Drodzy Czytelnicy, kolejny numer to kolejny krok. Po tym jak człowiek przyznaje się przed samym sobą, że bardzo potrzebuje Boga, że bez niego nie układają się ludzkie relacje i trudno jest realizować wyznaczone cele, być po prostu szczęśliwym, czas na spektakularne odkrycie, że Ten, który stwarza świat i mieszka w niebie, jest również we mnie, bardzo blisko.
W pierwszej części tego numeru autorzy przypominają,
jak nasi święci karmelitańscy odkrywali obecnego Boga, gdzie go szukali i jak znaleźli. Przypominają mi się słowa mężczyzn, którzy chcieli poznać Jezusa: „Nauczycielu, gdzie mieszkasz?”. On odpowiedział: „Chodźcie, zobaczcie”, jakby chciał im powiedzieć: „Musicie sami to zobaczyć, przeżyć, podjąć decyzję, że idziecie ze mną, w nieznane”. Wiara jest takim skokiem w nieznaną przestrzeń, taki zaufaniem, które daje pokój, ale dopiero za progiem. Wiara w obecnego Boga w naszych sercach jest punktem zwrotnym. W życiu św. Augustyna była olśnieniem i odkryciem, bo szukał wszędzie, tylko nie w sobie.
Czas Wielkiego Postu jest wspaniałą okazją, żeby na chwilę odwrócić oczy od tego, czego obsesyjnie na co dzień się domagają, od własnego ego, od zachcianek, zbędnych wydatków, niepotrzebnych gadżetów, a skierować je na „Króla tak potężnego, tak mądrego, tak przeczystego, tak pełnego wszelkiego dobra” (T 1:1:1), który czeka i kocha. Odkrycie Boga w sobie uruchamia i rozwija te dary, dzięki którym człowiek łatwiej dostrzega również obecnego obok człowieka.

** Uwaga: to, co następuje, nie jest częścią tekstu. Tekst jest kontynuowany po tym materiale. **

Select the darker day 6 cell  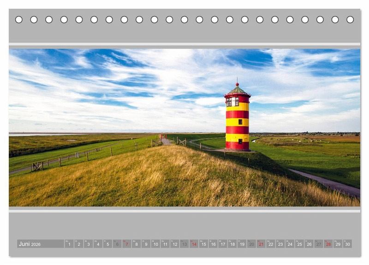coord(117,244)
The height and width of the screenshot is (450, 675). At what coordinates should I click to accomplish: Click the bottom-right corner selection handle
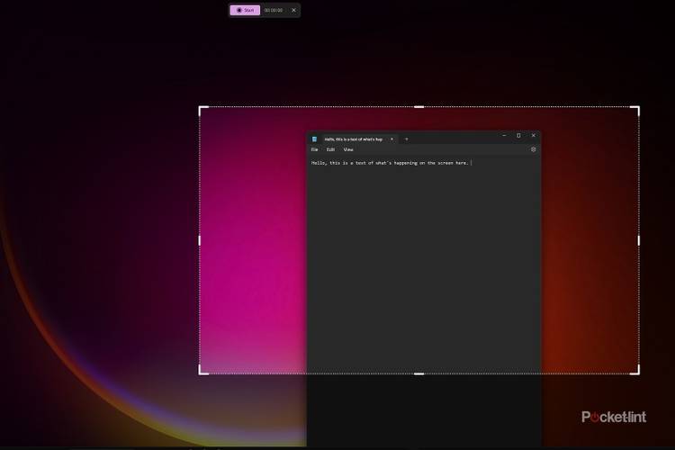pyautogui.click(x=638, y=373)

Ponieważ przez cały rok nasi autorzy oprowadzają nas po niesamowitym świecie modlitwy wewnętrznej, wszystkim prenumeratorom wręczam Różę Modlitwy Karmelitańskiej. Nazwa pochodzi od starożytnej tytułu Matki z Góry Karmel, Róży Karmelu (łac. Rosa Carmeli). W kształcie tego kwiatu zawarłem nauczanie naszych świętych na temat modlitwy. W samym środku jest ikona Chrystusa, która oznacza Słowo Boże – pokarm każdej modlitwy. Najbliższe serca Jezusa płatki oznaczają nauczanie św. Jana od Krzyża na temat wrodzonych umiejętności, darów (cnót teologalnych), dzięki którym kontakt z Bogiem i z drugim człowiekiem jest w ogóle możliwy.
Z nich wyrastają kolejne, jakby na zewnątrz kielicha – odpowiadają one nauczaniu św. Teresy od Jezusa na temat filarów modlitwy. W ten sposób widać jasno zależność między miłością do Boga i do drugiego człowieka, wiarą i prawdą, nadzieją i wyrzeczeniem. Modlitwa karmelitańska jest czasem intensywnej więzi i jest owocem całego dnia, słuchania Słowa Bożego i ludzi, pracy i odpoczynku. Jest czekaniem na Jezusa, wigilią, której nie da się zaplanować. To konkretny czas, ale pozbawiony schematu, jak oczekiwanie na przyjaciela, który wraca z dalekiej podróży.
Tak, modlitwa wewnętrzna w tradycji odnowionego Karmelu to czekanie na Tego, o którym wiem, że mnie kocha.